[Saved entries]
◇ ◇ ◇ ◇ ◇ ◇ ◇

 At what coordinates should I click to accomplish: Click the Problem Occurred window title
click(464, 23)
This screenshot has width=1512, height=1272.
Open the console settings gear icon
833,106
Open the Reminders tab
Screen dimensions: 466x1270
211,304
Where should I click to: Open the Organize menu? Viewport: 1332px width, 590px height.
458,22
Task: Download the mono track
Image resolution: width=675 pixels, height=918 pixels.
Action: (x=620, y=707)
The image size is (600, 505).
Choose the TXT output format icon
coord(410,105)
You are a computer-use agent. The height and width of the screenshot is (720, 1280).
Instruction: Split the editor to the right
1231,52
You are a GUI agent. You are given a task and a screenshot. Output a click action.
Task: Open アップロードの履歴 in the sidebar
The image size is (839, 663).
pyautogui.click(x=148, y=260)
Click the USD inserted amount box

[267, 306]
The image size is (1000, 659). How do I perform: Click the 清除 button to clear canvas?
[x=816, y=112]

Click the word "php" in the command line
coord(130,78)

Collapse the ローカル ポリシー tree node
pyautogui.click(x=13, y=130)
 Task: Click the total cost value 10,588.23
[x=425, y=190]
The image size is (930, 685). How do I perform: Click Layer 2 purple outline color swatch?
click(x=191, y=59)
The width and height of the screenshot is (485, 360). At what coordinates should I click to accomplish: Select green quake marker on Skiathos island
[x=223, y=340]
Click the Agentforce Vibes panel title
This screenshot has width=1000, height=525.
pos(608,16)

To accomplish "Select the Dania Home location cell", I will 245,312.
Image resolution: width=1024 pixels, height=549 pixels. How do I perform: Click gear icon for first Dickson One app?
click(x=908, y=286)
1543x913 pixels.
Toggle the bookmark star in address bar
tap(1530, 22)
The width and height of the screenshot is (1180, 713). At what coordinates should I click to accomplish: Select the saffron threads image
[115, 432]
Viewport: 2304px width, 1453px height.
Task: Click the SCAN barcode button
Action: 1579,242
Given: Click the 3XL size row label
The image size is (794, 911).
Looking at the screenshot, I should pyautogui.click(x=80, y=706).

◇ ◇ ◇ ◇ ◇ ◇ ◇

* Problem to work on *
An exact copy of every record is required.

* The answer *
 At what coordinates should I click to accomplish: Click the Problem Occurred window title
click(464, 23)
This screenshot has width=1512, height=1272.
Open the console settings gear icon
833,106
Open the Reminders tab
Screen dimensions: 466x1270
211,304
Where should I click to: Open the Organize menu? Viewport: 1332px width, 590px height.
458,22
Task: Download the mono track
Image resolution: width=675 pixels, height=918 pixels.
Action: (x=620, y=707)
The image size is (600, 505).
Choose the TXT output format icon
coord(410,105)
You are a computer-use agent. The height and width of the screenshot is (720, 1280).
Instruction: Split the editor to the right
1231,52
You are a GUI agent. You are given a task and a screenshot. Output a click action.
Task: Open アップロードの履歴 in the sidebar
The image size is (839, 663).
pyautogui.click(x=148, y=260)
Click the USD inserted amount box

[267, 306]
The image size is (1000, 659). How do I perform: Click the 清除 button to clear canvas?
[x=816, y=112]

Click the word "php" in the command line
coord(130,78)

Collapse the ローカル ポリシー tree node
pyautogui.click(x=13, y=130)
 Task: Click the total cost value 10,588.23
[x=425, y=190]
The image size is (930, 685). How do I perform: Click Layer 2 purple outline color swatch?
click(x=191, y=59)
The width and height of the screenshot is (485, 360). At what coordinates should I click to accomplish: Select green quake marker on Skiathos island
[x=223, y=340]
Click the Agentforce Vibes panel title
This screenshot has width=1000, height=525.
pos(608,16)

To accomplish "Select the Dania Home location cell", I will 245,312.
Image resolution: width=1024 pixels, height=549 pixels. How do I perform: Click gear icon for first Dickson One app?
click(x=908, y=286)
1543x913 pixels.
Toggle the bookmark star in address bar
tap(1530, 22)
The width and height of the screenshot is (1180, 713). At what coordinates should I click to accomplish: Select the saffron threads image
[115, 432]
Viewport: 2304px width, 1453px height.
Task: Click the SCAN barcode button
Action: 1579,242
Given: Click the 3XL size row label
The image size is (794, 911).
Looking at the screenshot, I should pyautogui.click(x=80, y=706).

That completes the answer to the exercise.